An interactive interface for exploration and refinement of metagenomes Automappa is a tool built to interface with Autometa output to help you explore your binning results.

For details, see the Automappa page

Note

The performance of Automappa may slow down when trying to visualize highly complex communities.

Visualize bins

To run the following commands you’ll need to install R, Rstudio and ggplot2 package in R.

You can now run the following R scripts (preferably in RStudio) to examine your results.

# Load packages
library("ggplot2")

# Read the main binning table
filepath="/Users/sidd/Research/simulated/78mbp_metagenome.main.tsv"
data = read.table(filepath, header=TRUE, sep='\t')

# Fill empty cells as unclustered
data$cluster <- sub("^$", "Unclustered", data$cluster)

ggplot(data, aes(x=x_1, y=x_2, color=cluster, group=cluster)) +
    geom_point(size=(sqrt(data$length))/100, shape=20, alpha=0.5) +
    theme_classic() + xlab('BH-tSNE X') + ylab('BH-tSNE Y') +
    guides( color = guide_legend( title = 'Genome Bin' ))
78Mbp_col_contigs

In the above chart each point represents a contig. They are plotted on two axes using results from dimension-reduction of k-mer frequencies. Rough differences between K-mer frequencies are utilized to guide Autometa’s density-based binning algorithm. Points are also scaled in size according to their respective contig’s length and colored by their assigned genome bin. You can see that there are some bins which are well-separated from others, while other bins are closer together. The latter cases may be worth investigating manually as multiple Autometa bins close together could actually be different parts of the same genome.

In addition to using nucleotide composition, Autometa uses coverage and can also use taxonomy to distinguish contigs with similar composition. We can also visualize these differences with R.
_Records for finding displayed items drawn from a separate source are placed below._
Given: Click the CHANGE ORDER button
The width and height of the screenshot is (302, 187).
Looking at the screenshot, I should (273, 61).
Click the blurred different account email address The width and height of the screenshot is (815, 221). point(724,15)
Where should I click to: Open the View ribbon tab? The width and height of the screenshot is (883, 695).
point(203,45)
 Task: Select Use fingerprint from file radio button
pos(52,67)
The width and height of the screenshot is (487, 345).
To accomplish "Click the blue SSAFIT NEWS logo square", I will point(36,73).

ggplot(data, aes(x=x_1, y=x_2, color=phylum, group=phylum)) +
    geom_point(size=(sqrt(data$length))/100, shape=20, alpha=0.5) +
    theme_classic() + xlab('BH-tSNE X') + ylab('BH-tSNE Y') +
    guides( color = guide_legend( title = 'Phylum' ))
78Mbp_col_phylum

In the above plot, we have now colored the points by taxonomic phylum, and this reveals that several clusters that are close together in BH-tSNE space are in fact quite divergent from one another (like bottom left). This is probably the basis for Autometa’s assignment of separate bins in these cases.
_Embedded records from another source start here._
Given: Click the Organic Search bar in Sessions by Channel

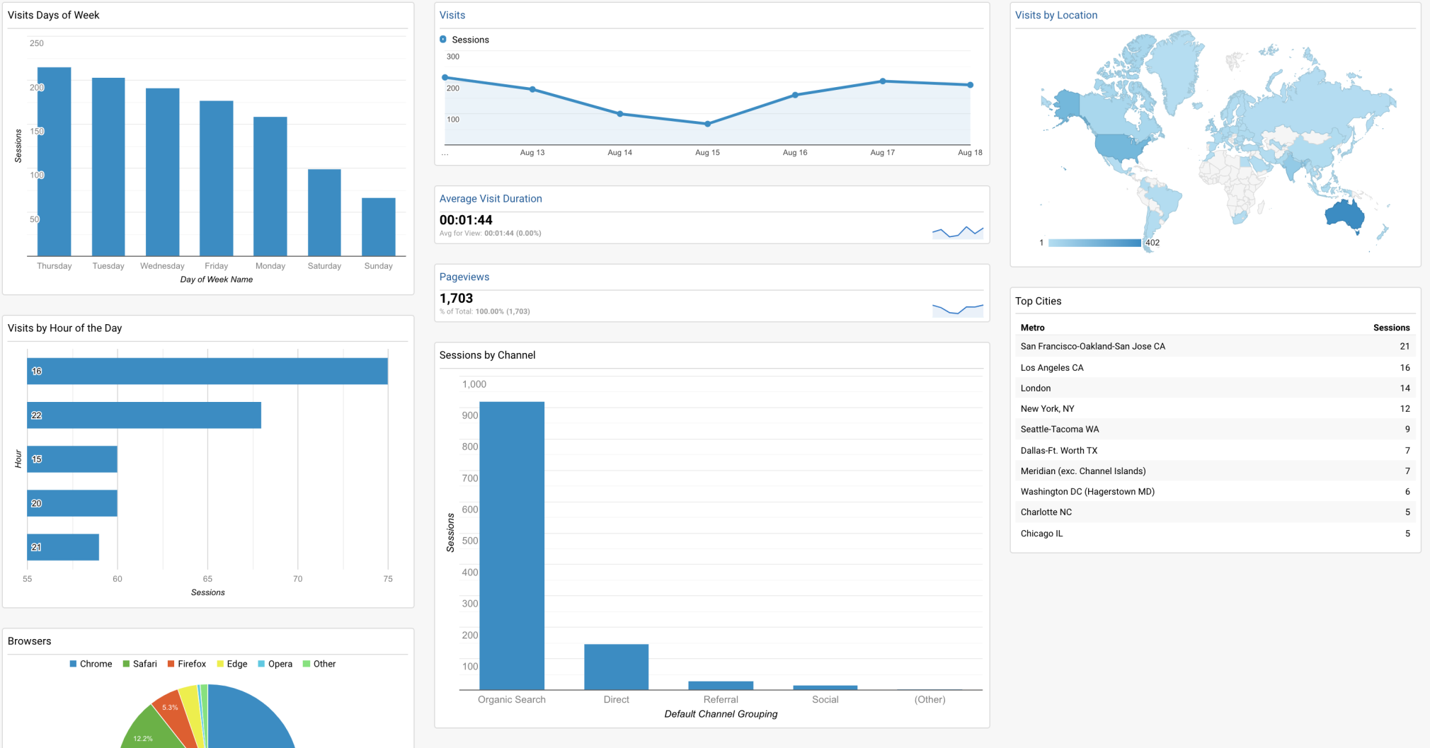Looking at the screenshot, I should click(x=511, y=545).
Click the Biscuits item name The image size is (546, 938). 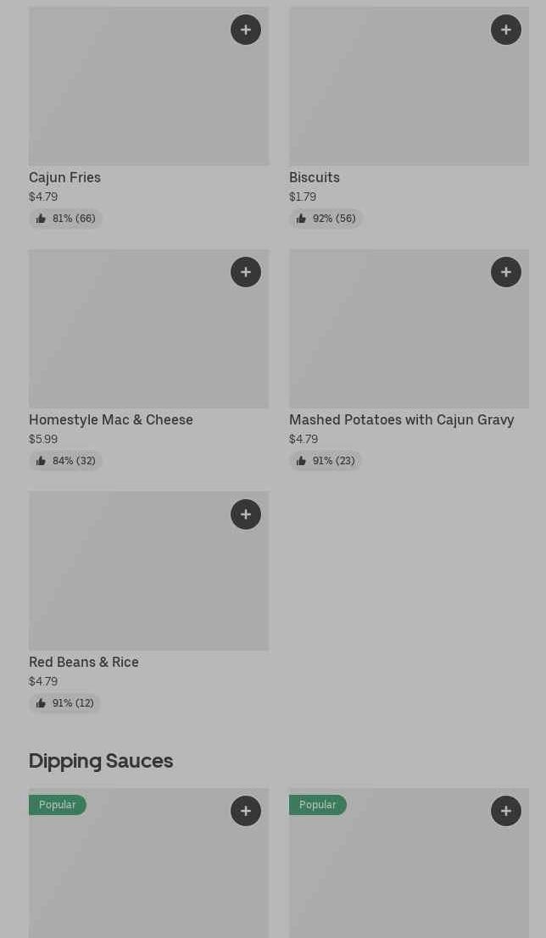[315, 177]
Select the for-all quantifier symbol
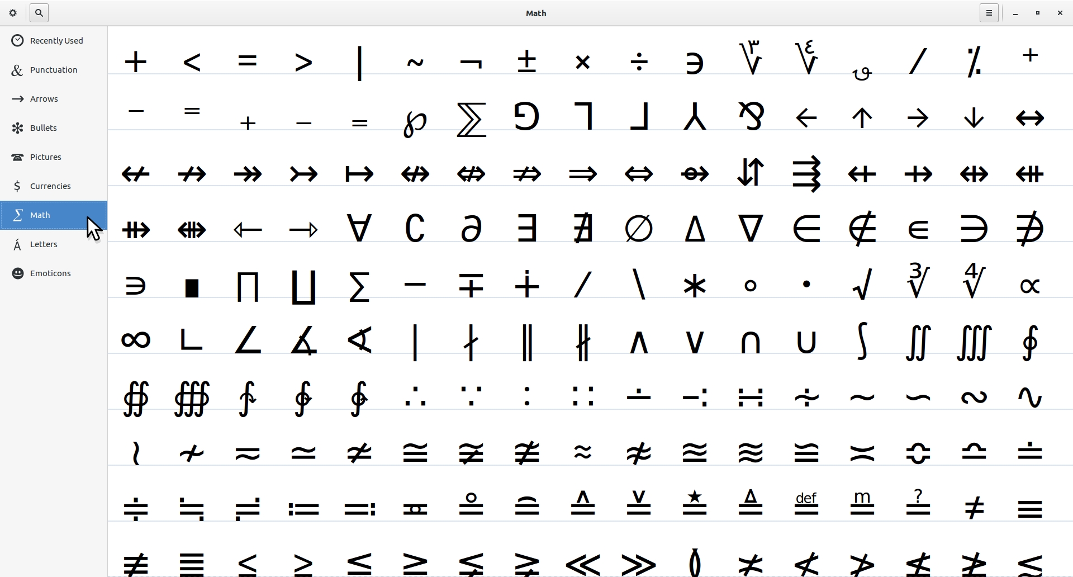This screenshot has height=577, width=1073. [359, 229]
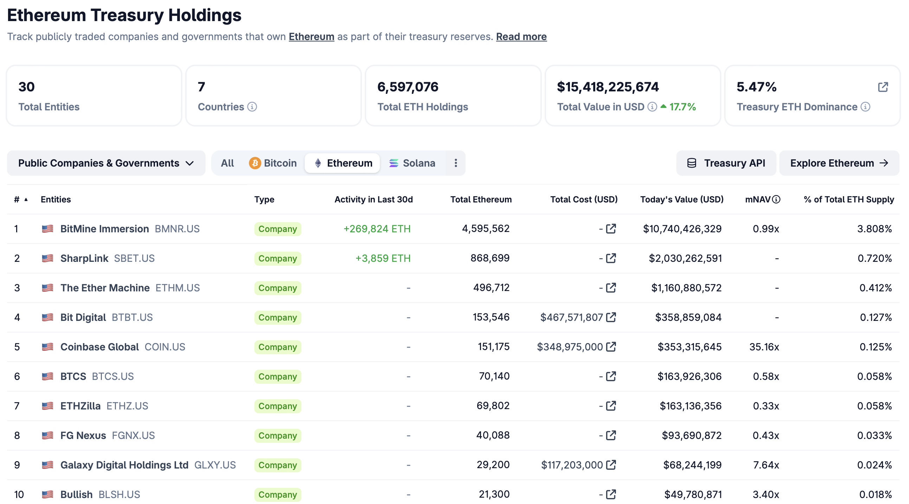Click the Treasury API button
The width and height of the screenshot is (909, 504).
(x=726, y=163)
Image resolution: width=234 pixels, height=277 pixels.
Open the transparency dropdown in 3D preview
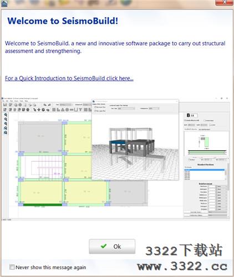point(154,109)
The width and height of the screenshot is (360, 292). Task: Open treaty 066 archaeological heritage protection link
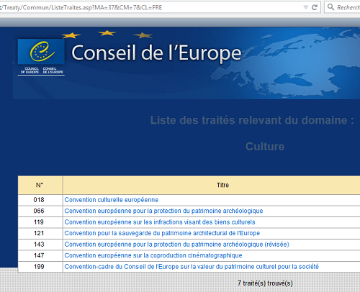163,211

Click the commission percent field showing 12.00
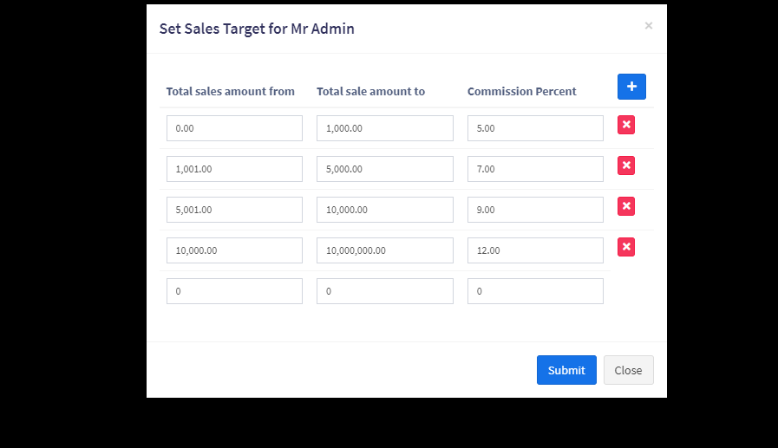535,250
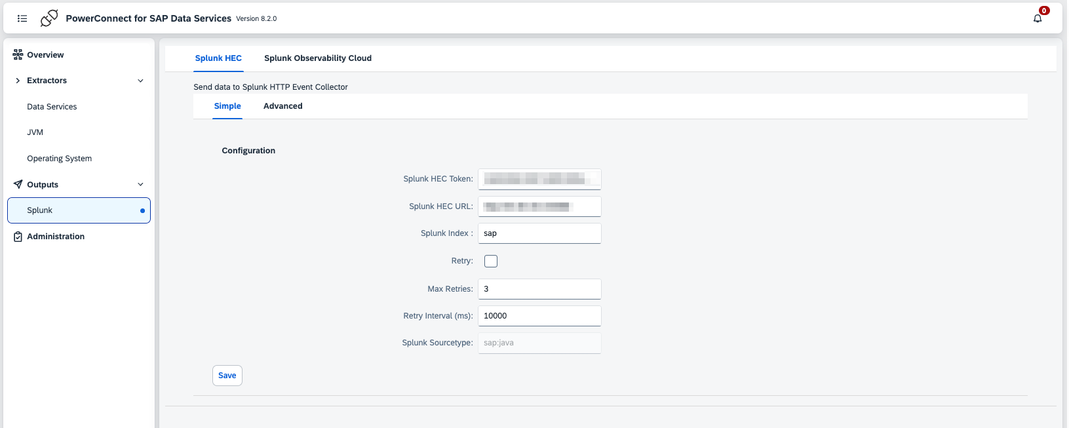Click the Splunk Index input field
The width and height of the screenshot is (1069, 428).
point(539,233)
In some cases, the contigs in a bin may in fact look divergent. You may want to manually examine cases such as these, but they could well be real if, for example, some contigs have few protein coding genes, or the organism is highly divergent from known sequences (see our paper here for some examples).
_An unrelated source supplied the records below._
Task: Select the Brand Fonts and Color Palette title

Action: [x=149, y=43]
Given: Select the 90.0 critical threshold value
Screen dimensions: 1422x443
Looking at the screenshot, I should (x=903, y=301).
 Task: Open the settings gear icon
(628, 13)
In this particular dataset, the coverages of all genomes are fairly similar, as revealed in the next plot:

ggplot(data, aes(x=coverage, y=gc_content, color=cluster, group=cluster)) +
    geom_point(size=(sqrt(data$length))/100, shape=20, alpha=0.5) +
    theme_classic() + xlab('Coverage') + ylab('GC content') +
    guides( color = guide_legend( title = 'Genome Bin' ))
78Mbp_col_coverage

In the above plot, the points are colored by genome bin again, and you can see that in this case, coverage is not much of a distinguishing feature. In other datasets, you may see closely related genomes at different coverages, which will be separable by Autometa.